Shen called her stall simply Nanyang Road Rice Ball. At the beginning, she made traditional rice balls from glutinous white rice, with a fried bread stick and sugar as stuffing.

It was far from successful because the fare was just like thousands of other breakfast stalls in Shanghai. To be a success, Shen realized that she had to be different.

So she started researching new recipes, aiming to create sticky rice balls unlike any others.

The first attempt replaced white rice with more nutritious black sticky rice.

“I sold both types of balls and discovered that the unsold ones were always those made with white rice,” she said. “So I reduced the number of balls made with white glutinous rice and eventually gave them up altogether.”

Shen made changes to the stuffing as well. Eggs replaced the fried bread sticks. She figured that eggs were a good breakfast food and would give people more protein to start the day.

Three flavors of egg rice balls are now sold: deep-fried hardboiled eggs, marinated eggs and salted eggs. Sliced fried bread sticks, gravy, turnip pickles and dried meat floss are also stuffed inside the rice balls.

Shen says she never had any formal training as a cook but she has always loved cooking. She kept adjusting the recipes to find the most ideal tastes.

A “luxury” version of the rice ball soon became so popular. That’s when the long queues first appeared as people came from all over the city to her food stall. At the beginning, the booth was open only from 5am to 10am.

“Many of my customers were young white-collar workers,” she says. “They would make posts about my rice balls online.”

Shen recalls the days when she got up at 1am every day to steam the black sticky rice and cook the stuffing at home before carrying them to the booth on a tricycle.

“The neighbors used to complain that the queuing customers were too noisy so early in the morning,” Shen says. “And because many people drove to the booth, narrow Nanyang Road suffered traffic congestion every morning.”

**DATASET CONTENT**
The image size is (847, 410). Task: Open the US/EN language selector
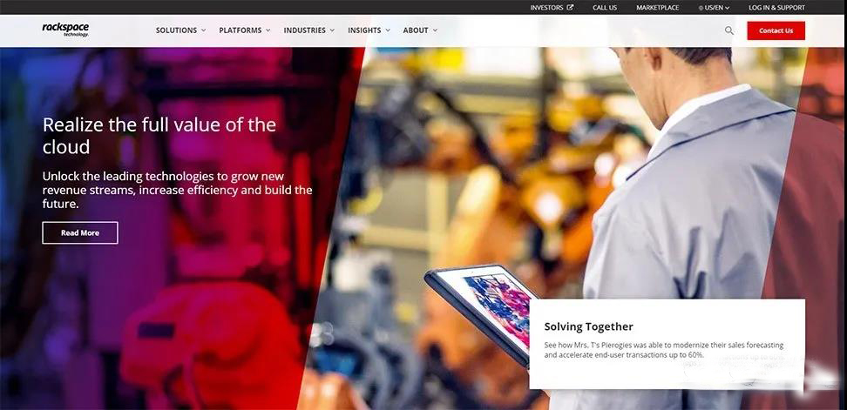tap(714, 8)
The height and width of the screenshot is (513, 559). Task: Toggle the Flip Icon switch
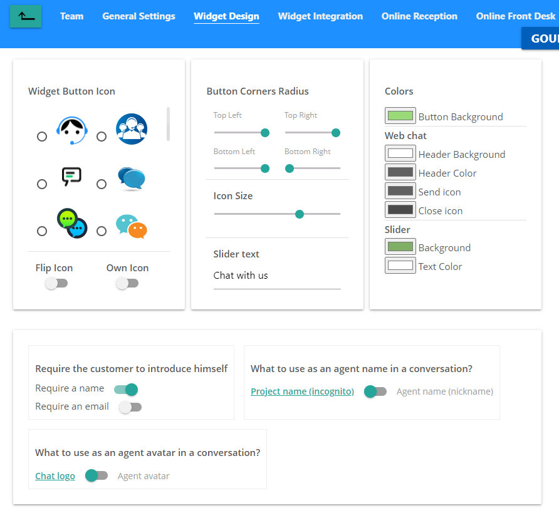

**WHAT IS EXPECTED**
Rewrite the passage on Shen's rice ball stall, everything from "The first attempt" down to "most ideal tastes.", swapping "fried bread sticks" for "scallion pancakes" wherever it occurs.

**YOUR RESPONSE**
The first attempt replaced white rice with more nutritious black sticky rice.

“I sold both types of balls and discovered that the unsold ones were always those made with white rice,” she said. “So I reduced the number of balls made with white glutinous rice and eventually gave them up altogether.”

Shen made changes to the stuffing as well. Eggs replaced the scallion pancakes. She figured that eggs were a good breakfast food and would give people more protein to start the day.

Three flavors of egg rice balls are now sold: deep-fried hardboiled eggs, marinated eggs and salted eggs. Sliced scallion pancakes, gravy, turnip pickles and dried meat floss are also stuffed inside the rice balls.

Shen says she never had any formal training as a cook but she has always loved cooking. She kept adjusting the recipes to find the most ideal tastes.